Set exercise A: Render the rows below as a JSON list of strings, one string per line and with blank lines omitted, starting with the first row and going on through the line that contains "point(263,136)".

--- Start of Source passage ---

Entanet, which supplies broadband and telecoms services to a number of ISPs and businesses across the United Kingdom, appears to have been hit by a serious network outage last night that resulted in a larger number of customers being left without internet access for several hours.
The problem, which first struck at around 5pm or 6pm last night, was initially claimed to have only affected “portions of [Entanets] customer base“, although many of Entanet’s ISP clients reported the incident and thus it appears to have hit a rather large portion.
Advertisement
The issue itself took roughly an hour to identify and Entanet then began to “gradually” restore their services, although some people were still reporting related connectivity problems this morning (probably because they needed to reboot their routers first).
Entanet’s Richard Partridge said this morning (9:35am):
“Between approximately 18.30hrs we began work to resolve the issue and by 20.45hrs all but two sites were reinstated successfully. The remaining sites were restored by approximately 21.30hrs and shortly after midnight. A detailed report is being prepared and will be published by 5:00pm today. We apologise for any inconvenience this issue may have caused.”
At the time of writing Entanet has still not said what caused the incident, although a recent service status update from London based colocation and server specialist Coreix might shed some light on the matter. According to Coreix, an investigation was opened at around 5:45pm after the ISP noticed “an inability to contact certain locations“.

--- End of Source passage ---
--- Start of Data lines ---

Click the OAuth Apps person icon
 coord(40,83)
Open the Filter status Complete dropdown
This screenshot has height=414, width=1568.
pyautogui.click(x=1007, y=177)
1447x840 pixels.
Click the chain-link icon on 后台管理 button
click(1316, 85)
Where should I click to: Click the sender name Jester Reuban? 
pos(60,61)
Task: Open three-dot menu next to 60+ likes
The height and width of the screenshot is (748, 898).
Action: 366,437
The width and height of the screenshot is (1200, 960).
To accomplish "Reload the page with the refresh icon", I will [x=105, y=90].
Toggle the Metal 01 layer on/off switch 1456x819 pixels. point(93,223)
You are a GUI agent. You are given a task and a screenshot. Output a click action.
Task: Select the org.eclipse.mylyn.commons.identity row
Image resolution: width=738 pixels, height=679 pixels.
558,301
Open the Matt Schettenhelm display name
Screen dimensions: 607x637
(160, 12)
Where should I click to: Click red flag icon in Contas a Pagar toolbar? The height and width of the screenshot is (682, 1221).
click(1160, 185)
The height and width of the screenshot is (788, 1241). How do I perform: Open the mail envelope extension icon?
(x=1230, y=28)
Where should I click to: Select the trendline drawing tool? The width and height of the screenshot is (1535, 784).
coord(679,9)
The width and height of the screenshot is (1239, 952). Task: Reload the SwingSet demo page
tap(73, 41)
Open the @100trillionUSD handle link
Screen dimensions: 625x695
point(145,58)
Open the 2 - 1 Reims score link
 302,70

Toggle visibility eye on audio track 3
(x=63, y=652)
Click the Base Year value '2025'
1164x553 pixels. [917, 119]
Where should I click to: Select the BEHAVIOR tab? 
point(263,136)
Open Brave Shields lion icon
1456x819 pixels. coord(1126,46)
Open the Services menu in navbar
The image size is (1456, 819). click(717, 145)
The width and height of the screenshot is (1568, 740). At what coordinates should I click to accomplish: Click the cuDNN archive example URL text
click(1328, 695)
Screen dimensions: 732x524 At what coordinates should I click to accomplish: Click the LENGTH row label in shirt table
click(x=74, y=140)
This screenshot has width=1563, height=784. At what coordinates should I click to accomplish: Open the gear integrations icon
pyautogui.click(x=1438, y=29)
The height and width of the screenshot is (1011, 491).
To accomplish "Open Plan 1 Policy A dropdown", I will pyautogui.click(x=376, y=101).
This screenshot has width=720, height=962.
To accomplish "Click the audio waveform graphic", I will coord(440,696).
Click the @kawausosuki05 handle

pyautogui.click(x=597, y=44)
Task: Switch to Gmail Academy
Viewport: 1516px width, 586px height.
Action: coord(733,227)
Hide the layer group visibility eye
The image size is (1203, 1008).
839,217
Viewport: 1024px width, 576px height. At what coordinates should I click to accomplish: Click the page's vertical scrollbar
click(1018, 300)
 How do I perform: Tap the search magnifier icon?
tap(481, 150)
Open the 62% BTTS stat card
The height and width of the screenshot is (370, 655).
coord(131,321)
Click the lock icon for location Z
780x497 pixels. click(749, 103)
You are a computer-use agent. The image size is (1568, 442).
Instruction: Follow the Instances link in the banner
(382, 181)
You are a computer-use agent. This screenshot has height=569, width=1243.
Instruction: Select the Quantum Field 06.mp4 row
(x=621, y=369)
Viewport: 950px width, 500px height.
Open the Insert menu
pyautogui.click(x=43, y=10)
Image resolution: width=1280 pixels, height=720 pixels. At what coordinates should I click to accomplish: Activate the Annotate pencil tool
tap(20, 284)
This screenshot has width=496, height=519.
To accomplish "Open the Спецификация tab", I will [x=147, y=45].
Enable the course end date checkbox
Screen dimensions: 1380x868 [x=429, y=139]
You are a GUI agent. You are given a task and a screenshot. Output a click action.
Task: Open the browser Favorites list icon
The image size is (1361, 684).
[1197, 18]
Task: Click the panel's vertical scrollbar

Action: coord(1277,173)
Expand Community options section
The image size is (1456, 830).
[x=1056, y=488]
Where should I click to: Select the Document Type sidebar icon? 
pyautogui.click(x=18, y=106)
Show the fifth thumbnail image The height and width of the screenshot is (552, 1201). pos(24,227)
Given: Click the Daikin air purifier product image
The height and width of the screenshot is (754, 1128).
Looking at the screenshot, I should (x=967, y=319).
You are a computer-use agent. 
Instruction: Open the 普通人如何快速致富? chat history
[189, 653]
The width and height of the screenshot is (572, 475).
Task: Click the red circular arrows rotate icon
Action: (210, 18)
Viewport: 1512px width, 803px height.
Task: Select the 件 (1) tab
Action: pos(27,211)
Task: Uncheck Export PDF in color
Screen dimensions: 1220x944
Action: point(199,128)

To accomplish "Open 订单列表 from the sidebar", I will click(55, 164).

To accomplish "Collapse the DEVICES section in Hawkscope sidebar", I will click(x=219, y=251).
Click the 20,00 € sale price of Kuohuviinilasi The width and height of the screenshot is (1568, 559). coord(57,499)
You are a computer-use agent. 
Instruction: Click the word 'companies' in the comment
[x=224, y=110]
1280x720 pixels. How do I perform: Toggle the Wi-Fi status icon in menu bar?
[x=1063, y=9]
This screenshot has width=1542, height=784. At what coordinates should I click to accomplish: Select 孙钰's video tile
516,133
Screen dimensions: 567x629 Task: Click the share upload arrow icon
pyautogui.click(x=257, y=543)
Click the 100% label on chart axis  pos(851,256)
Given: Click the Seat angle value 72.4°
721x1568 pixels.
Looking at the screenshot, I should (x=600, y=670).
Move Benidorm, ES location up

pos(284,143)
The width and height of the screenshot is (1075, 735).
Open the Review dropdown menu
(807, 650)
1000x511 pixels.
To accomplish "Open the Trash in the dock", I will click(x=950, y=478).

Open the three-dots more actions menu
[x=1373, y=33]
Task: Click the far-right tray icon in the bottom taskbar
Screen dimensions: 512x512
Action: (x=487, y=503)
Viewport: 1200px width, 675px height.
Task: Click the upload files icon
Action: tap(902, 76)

--- End of Data lines ---

Set exercise B: Update the Entanet outage article by writing it out again starting with "Entanet, which supplies" and going on through "for several hours.", changing "United Kingdom" to "UK".

Right answer A:
[
  "Click the OAuth Apps person icon",
  " coord(40,83)",
  "Open the Filter status Complete dropdown",
  "This screenshot has height=414, width=1568.",
  "pyautogui.click(x=1007, y=177)",
  "1447x840 pixels.",
  "Click the chain-link icon on 后台管理 button",
  "click(1316, 85)",
  "Where should I click to: Click the sender name Jester Reuban? ",
  "pos(60,61)",
  "Task: Open three-dot menu next to 60+ likes",
  "The height and width of the screenshot is (748, 898).",
  "Action: 366,437",
  "The width and height of the screenshot is (1200, 960).",
  "To accomplish \"Reload the page with the refresh icon\", I will [x=105, y=90].",
  "Toggle the Metal 01 layer on/off switch 1456x819 pixels. point(93,223)",
  "You are a GUI agent. You are given a task and a screenshot. Output a click action.",
  "Task: Select the org.eclipse.mylyn.commons.identity row",
  "Image resolution: width=738 pixels, height=679 pixels.",
  "558,301",
  "Open the Matt Schettenhelm display name",
  "Screen dimensions: 607x637",
  "(160, 12)",
  "Where should I click to: Click red flag icon in Contas a Pagar toolbar? The height and width of the screenshot is (682, 1221).",
  "click(1160, 185)",
  "The height and width of the screenshot is (788, 1241). How do I perform: Open the mail envelope extension icon?",
  "(x=1230, y=28)",
  "Where should I click to: Select the trendline drawing tool? The width and height of the screenshot is (1535, 784).",
  "coord(679,9)",
  "The width and height of the screenshot is (1239, 952). Task: Reload the SwingSet demo page",
  "tap(73, 41)",
  "Open the @100trillionUSD handle link",
  "Screen dimensions: 625x695",
  "point(145,58)",
  "Open the 2 - 1 Reims score link",
  " 302,70",
  "Toggle visibility eye on audio track 3",
  "(x=63, y=652)",
  "Click the Base Year value '2025'",
  "1164x553 pixels. [917, 119]",
  "Where should I click to: Select the BEHAVIOR tab? ",
  "point(263,136)"
]

Right answer B:
Entanet, which supplies broadband and telecoms services to a number of ISPs and businesses across the UK, appears to have been hit by a serious network outage last night that resulted in a larger number of customers being left without internet access for several hours.